Who exactly will need to use Cg and what market ultimate will use it? I have no doubt that PC game developers (and Xbox) will take a look at it but let's not pretend that this is a solution which embraces other vendors. Of course I'll be glad to eat my hat if ATI and Matrox come out in support of this.
It's not an entirely bad idea but writing regular language compilers for exotic hardware is more than feasible. My company has done exactly this for the PS2's vector units with a C/C++ compiler.
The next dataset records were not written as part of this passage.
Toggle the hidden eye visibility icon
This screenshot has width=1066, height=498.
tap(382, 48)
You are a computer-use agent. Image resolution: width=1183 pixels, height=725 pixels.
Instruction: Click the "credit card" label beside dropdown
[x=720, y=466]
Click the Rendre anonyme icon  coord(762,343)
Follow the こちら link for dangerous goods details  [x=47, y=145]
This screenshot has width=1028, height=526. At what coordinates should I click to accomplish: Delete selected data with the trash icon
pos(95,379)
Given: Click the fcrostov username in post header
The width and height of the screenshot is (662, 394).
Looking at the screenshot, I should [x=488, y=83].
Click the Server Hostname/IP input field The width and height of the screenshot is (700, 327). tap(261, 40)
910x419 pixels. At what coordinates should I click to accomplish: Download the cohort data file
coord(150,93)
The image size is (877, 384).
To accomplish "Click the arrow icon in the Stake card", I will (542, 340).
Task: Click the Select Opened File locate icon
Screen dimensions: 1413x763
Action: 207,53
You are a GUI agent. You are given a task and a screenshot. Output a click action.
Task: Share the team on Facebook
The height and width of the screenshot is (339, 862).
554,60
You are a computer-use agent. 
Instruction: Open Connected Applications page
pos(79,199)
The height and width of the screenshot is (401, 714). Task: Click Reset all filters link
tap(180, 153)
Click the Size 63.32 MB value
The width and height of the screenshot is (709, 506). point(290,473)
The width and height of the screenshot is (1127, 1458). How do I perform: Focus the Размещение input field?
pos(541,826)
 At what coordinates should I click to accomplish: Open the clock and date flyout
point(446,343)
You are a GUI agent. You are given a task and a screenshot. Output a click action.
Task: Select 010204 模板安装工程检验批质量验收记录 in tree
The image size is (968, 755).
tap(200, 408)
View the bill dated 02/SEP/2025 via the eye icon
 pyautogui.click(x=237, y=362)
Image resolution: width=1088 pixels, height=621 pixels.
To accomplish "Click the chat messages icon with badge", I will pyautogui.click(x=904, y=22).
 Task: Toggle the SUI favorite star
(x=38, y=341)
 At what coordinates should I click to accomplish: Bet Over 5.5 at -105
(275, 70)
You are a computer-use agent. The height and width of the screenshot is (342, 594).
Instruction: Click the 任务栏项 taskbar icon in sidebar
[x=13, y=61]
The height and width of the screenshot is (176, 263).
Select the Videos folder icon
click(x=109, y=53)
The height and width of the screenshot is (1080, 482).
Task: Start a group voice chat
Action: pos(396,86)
Those VLIW co-processors are quite similar to the sort of more generically programmable hardware that you'll see in graphics hardware down the line (combined with shaders of course).
There are some good reasons for using a custom language, better control over the implicit parallelism of multiple shaders/vertices etc. However creating a new language for people to use destroys the notion of recyclable code and introduces yet more platform specific issues. And let me tell you, there's quite enough IF/THEN statements in the graphics engines of PC games as it is. Unless your work is being used by multiple developers, in which case any decent authoring tools for specific hardware may be welcomed.
Anyhow, I'm not entirely negative about nVidia's efforts - it's an interesting stab at a problem we had kind of thought everyone (but us) was ignoring. At the very least it's destined to become a more useful shader authoring tool for PC/Xbox game engine/middle ware developers.
I wonder what ATI and Matrox's approach will be. I wonder if they'd like a regular compiler for their shaders? :)
GRRR
Take a look at the pixel shader language it ain't that hard really (not if you know what your doing).
All the product seems to do is provide a few functions that would take vertex shader code to write from scratch.
thank God the internet isn't a human right.